Kristin Wells is a comic book character, the secret identity of one version of DC Comics Superwoman. Created by Superman comic writer Elliot S. Maggin, Wells first appeared in Maggin's novel Superman: Miracle Monday (1981); he later introduced her into comics continuity as Superwoman.

Fictional character biography
Wells is a descendant of Jimmy Olsen who lives in the 29th century (like Jimmy, Wells is a freckled redhead). She is a journalism student whose graduate thesis was the successful investigation of the origins of the holiday known as Miracle Monday, using a form of time travel technology that had just begun to be used by the public in her era. She then became a teacher, but became interested in finding out the identity of Superwoman, the last superhero from the 20th century whose secret identity had never been discovered. She managed to convince the authorities of her time to send her to the past, at the moment when Superwoman was supposed to debut, helping Superman fight a villain called King Kosmos.
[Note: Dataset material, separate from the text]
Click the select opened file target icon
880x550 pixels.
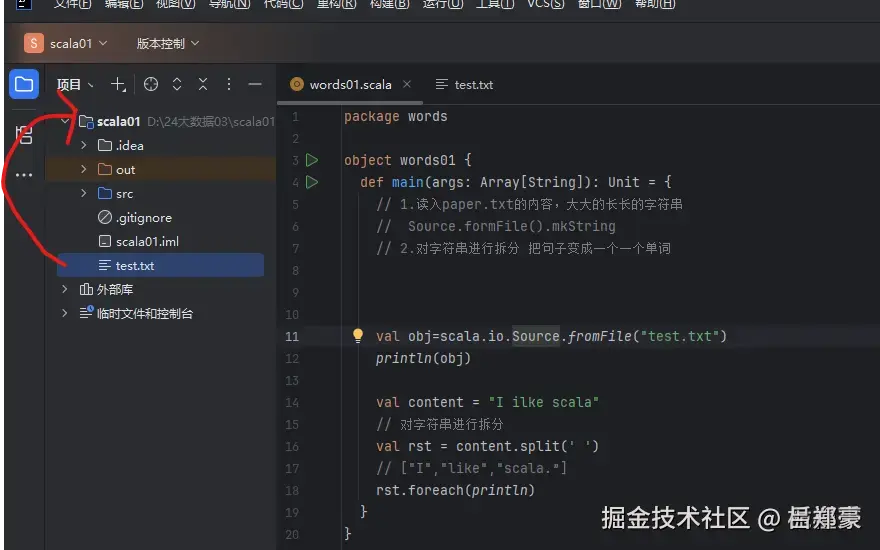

Wells soon deduced that she herself was supposed to become Superwoman, and, using some of the technology she had brought from the future which allowed her to have superpowers (including flight, teleportation, empathy, precognition, and telekinesis), she disguised herself and helped Superman defeat Kosmos. She revealed the truth to Superman, then returned to the future to make the information public. Wells realized she would have to periodically return to the 20th century to ensure that all the historical events Superwoman was part of were fulfilled.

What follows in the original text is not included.